Peter Hibberd, M.D., is a doctor whose advice is based on more than 28 years of hospital outpatient and inpatient experience. He is an experienced emergency medicine physician, surgeon, and consultant. Dr. Hibberd is certified by the American Board of Emergency Medicine. He is also a fellow and active member of the American Academy of Family Physicians, an active member of the American College of Emergency Physicians, and a member and fellow of the American Academy of Emergency Medicine. Dr. Hibberd has earned numerous national and international professional certifications, memberships, and awards.

What's The Best Pain Management For Arthritis?
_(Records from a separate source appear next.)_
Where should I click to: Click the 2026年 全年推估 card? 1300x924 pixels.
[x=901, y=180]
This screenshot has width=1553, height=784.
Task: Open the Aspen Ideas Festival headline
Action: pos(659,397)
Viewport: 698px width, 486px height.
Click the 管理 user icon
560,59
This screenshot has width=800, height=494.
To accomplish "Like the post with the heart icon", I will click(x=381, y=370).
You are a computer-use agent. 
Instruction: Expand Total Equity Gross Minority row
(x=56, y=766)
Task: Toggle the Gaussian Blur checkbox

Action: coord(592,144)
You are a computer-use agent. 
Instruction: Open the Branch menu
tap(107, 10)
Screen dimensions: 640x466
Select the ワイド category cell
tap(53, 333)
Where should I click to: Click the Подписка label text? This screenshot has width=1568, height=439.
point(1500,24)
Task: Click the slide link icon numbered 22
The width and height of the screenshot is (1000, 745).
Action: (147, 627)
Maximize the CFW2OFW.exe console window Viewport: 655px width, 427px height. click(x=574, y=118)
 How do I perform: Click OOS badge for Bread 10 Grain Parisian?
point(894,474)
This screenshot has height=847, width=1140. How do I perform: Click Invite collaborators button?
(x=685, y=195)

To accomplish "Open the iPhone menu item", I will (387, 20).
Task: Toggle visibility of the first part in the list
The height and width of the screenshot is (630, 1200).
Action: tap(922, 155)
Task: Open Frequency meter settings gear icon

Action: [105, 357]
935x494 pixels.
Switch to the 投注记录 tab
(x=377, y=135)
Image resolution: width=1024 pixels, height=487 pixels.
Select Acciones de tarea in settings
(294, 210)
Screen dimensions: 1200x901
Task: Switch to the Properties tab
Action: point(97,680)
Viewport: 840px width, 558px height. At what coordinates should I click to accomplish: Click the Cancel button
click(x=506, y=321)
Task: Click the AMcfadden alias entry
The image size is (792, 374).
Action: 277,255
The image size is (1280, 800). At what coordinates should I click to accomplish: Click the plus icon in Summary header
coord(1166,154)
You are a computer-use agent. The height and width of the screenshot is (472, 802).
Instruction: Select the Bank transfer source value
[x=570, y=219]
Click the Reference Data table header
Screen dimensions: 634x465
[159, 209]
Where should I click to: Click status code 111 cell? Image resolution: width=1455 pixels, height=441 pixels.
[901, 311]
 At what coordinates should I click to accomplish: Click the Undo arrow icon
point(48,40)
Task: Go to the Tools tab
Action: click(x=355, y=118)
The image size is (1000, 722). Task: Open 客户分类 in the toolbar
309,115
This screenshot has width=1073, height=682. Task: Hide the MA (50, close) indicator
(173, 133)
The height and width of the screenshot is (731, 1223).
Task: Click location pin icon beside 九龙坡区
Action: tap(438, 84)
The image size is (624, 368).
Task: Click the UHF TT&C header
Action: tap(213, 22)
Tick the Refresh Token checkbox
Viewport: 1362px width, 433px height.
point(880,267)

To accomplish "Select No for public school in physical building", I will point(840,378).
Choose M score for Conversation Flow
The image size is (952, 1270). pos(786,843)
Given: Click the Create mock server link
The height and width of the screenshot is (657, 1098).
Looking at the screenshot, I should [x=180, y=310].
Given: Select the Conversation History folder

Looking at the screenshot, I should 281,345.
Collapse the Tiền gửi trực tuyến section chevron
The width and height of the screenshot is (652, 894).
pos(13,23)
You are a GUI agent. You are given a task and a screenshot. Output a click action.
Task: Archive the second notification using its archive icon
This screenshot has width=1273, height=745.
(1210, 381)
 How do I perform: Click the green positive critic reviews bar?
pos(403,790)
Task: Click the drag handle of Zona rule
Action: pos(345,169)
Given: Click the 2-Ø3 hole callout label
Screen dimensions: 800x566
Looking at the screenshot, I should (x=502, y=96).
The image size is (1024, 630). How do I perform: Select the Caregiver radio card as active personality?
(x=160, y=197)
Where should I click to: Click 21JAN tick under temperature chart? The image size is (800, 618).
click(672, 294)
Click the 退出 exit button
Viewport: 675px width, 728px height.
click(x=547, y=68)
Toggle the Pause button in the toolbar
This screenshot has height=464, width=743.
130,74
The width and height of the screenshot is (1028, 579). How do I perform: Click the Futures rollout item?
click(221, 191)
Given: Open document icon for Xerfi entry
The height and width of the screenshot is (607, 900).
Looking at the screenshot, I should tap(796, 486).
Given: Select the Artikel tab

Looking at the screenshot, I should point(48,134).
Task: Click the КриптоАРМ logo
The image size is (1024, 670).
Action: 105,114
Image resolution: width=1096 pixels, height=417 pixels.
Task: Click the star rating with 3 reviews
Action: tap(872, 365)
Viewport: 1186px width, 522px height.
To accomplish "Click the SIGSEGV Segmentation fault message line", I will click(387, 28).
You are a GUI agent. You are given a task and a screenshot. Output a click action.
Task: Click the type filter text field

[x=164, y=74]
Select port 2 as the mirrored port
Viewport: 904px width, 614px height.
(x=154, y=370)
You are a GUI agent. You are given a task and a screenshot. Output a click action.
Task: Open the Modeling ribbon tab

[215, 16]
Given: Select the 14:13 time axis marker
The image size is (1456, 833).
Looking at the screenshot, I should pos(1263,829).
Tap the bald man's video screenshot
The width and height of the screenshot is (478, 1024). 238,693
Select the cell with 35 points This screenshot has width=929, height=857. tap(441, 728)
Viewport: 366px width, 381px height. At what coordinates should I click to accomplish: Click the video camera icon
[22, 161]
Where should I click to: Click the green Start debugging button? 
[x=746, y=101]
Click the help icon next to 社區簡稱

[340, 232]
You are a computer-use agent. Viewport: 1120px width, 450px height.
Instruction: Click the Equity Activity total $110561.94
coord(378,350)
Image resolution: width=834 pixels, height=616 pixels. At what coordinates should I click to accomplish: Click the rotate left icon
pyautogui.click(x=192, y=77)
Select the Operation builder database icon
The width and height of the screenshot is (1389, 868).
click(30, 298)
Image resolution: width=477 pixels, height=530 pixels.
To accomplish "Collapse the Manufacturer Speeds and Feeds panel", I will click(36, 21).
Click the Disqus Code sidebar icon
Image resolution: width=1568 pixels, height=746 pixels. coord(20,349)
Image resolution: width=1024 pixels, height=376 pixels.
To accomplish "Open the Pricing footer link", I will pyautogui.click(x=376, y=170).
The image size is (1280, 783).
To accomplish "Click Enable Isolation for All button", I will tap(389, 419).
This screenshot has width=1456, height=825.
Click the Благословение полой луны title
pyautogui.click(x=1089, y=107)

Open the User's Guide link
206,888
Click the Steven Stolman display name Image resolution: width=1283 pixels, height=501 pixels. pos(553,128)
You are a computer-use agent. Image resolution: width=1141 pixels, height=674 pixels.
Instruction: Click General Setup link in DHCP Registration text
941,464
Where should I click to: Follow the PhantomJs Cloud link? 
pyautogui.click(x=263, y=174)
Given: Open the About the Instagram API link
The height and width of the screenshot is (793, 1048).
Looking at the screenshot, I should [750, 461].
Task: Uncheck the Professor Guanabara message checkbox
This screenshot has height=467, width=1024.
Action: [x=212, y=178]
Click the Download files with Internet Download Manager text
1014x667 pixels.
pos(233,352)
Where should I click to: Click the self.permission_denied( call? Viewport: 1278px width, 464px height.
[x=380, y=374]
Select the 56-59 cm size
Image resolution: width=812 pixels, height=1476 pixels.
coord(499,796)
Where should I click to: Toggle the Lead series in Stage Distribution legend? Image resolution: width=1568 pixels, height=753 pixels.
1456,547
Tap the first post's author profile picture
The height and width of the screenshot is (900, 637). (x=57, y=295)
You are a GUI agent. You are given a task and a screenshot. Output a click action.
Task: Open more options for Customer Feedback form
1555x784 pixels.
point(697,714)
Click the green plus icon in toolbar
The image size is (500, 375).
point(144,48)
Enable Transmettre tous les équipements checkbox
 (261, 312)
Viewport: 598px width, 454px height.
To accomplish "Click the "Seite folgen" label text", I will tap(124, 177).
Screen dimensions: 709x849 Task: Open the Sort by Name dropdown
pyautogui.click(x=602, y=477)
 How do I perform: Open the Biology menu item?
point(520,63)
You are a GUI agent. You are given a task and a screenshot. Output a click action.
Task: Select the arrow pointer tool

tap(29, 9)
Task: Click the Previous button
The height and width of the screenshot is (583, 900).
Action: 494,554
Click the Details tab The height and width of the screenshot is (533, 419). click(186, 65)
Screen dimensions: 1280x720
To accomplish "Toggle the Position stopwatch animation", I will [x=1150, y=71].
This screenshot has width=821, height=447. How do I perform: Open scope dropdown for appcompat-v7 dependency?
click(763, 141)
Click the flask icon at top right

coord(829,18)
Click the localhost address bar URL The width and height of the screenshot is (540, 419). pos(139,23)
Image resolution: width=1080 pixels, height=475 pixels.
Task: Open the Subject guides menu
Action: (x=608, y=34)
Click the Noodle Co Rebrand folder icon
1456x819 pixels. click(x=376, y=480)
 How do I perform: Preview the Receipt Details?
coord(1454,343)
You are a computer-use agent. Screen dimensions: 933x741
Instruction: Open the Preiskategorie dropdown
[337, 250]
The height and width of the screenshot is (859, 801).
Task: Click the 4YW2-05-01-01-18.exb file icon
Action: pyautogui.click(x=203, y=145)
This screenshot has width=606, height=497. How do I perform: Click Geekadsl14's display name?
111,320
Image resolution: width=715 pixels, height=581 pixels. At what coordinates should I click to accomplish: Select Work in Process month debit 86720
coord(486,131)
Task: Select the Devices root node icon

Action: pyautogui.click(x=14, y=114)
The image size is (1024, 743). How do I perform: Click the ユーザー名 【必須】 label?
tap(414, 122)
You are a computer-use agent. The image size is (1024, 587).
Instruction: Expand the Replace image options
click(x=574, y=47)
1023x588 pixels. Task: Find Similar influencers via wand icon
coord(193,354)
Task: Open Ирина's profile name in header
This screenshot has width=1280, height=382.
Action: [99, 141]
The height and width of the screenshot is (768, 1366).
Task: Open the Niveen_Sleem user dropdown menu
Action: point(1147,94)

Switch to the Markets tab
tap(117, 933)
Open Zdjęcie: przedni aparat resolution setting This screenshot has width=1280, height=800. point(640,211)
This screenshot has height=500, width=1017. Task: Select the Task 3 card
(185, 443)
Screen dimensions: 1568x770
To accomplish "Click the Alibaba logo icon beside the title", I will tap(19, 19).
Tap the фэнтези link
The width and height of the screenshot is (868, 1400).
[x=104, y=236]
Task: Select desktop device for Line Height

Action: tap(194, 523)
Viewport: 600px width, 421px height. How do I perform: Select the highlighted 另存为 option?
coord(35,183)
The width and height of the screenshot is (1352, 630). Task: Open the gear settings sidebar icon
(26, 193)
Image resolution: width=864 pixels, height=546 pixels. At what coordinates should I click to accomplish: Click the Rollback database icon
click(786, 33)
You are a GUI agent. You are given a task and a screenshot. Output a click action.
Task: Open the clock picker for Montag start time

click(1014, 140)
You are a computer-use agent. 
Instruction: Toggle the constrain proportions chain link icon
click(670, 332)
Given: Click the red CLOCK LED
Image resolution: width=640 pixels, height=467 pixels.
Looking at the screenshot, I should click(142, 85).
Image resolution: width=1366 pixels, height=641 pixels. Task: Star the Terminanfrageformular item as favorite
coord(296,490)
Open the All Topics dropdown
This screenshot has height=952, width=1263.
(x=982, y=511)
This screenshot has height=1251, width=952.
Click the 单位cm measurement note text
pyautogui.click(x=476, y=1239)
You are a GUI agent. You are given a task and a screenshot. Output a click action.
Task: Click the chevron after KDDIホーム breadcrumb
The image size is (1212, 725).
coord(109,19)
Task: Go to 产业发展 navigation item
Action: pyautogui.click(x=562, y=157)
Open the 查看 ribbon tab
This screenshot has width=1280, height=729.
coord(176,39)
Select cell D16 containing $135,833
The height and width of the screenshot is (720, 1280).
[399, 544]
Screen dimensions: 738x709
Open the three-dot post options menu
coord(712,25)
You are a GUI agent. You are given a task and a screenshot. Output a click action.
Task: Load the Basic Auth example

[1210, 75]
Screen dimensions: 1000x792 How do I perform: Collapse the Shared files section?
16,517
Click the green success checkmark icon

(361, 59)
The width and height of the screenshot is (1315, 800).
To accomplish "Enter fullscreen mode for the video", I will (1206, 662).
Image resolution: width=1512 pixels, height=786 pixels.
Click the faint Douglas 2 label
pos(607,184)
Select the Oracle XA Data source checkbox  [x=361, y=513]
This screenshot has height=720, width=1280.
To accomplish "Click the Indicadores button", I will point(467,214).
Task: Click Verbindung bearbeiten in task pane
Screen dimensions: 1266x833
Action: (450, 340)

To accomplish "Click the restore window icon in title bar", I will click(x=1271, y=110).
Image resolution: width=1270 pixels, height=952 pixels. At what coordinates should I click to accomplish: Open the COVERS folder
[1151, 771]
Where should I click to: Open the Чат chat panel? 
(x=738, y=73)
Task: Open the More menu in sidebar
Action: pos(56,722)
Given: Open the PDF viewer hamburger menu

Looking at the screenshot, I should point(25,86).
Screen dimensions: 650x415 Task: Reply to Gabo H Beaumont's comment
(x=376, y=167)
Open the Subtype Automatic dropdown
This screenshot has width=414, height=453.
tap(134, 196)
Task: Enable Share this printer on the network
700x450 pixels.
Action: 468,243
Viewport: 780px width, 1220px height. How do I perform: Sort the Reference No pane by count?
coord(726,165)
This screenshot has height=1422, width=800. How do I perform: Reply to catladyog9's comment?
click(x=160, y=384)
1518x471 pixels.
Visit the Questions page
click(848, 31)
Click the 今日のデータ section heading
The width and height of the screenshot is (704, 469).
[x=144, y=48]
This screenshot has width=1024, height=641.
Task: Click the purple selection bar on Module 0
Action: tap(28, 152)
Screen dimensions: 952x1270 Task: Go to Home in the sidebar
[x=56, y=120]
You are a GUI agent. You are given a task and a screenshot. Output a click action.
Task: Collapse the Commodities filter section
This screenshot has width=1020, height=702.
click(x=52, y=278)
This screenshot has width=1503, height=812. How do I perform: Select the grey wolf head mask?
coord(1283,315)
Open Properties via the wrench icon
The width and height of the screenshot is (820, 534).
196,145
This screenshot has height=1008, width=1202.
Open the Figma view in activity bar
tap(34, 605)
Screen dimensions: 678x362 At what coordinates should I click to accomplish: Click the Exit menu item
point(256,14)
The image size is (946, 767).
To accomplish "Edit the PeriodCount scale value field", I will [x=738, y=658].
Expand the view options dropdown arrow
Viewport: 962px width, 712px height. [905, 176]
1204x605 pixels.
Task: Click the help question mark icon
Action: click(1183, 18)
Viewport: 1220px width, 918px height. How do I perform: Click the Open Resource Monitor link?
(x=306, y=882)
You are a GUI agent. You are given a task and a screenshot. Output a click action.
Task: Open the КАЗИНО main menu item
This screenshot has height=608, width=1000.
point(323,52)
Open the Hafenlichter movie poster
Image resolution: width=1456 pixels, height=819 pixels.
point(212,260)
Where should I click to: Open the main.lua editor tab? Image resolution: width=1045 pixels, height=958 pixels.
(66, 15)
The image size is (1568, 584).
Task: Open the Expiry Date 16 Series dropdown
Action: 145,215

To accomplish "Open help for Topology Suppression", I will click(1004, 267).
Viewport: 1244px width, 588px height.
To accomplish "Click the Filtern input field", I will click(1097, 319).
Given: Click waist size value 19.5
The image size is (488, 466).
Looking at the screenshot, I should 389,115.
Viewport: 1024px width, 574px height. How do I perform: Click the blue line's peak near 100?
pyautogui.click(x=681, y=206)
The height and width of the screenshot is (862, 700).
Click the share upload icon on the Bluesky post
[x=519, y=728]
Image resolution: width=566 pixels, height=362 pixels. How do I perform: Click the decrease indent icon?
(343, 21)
Wednesday, 21 July 2010 04:10 PM

Question: I am a 67 year old female who has suffered from joint pain, inflammatory pain in knees, toes, and right hand for years. I’ve gone to several different doctors and have received advice ranging from arthritis therapy and aqua therapy, pain medications, and anti-inflammatory medication. None of the medications seem to help any longer, and the pains have increased to the point that I can't sleep. The last recommendation was that I should have both hip replacements, both knee replacements, etc. How can a doctor know all these facts by just doing X-rays on my hips and knees? I am not ready for the nursing home.

Dr. Hibberd's Answer:

I agree with you. You deserve an aggressive investigation that should include blood and x-ray studies and appropriate scanning to qualify your condition. Arthritis pain as severe as yours deserves aggressive management. I recommend you seek a rheumatology consultation, and push your regular doctor for a more aggressive treatment and pain management plan.

There is no reason to be as uncomfortable as you describe with the wide variety of arthritic interventions available today. Arthritic damage to joints is visible by regular plain x-ray imaging, but of course it is like viewing a hockey game from the back row . . . it lacks the fine detail of CTT or MRI. CTT or MRI imaging offers better images of joint and soft tissue damage, cartilage and disk injury, as well as superior imaging of ligament and tendon tissue injuries and defects.

Plain films are usually sufficient to identify involved joints and associated degenerative changes that are often specific to different arthritic and rheumatologic disorders. Some arthritic disorders such as rheumatoid arthritis and psoriatic arthritis require disease modifying agents and immune suppressant treatment in addition to ant-inflammatory treatment to effectively control and limit joint destruction. Infections and crystal induced diseases need aggressive identification. Have your arthritic disorder re-evaluated, and, hopefully, you can defer surgical replacement once your pain and inflammation is correctly diagnosed and aggressively treated.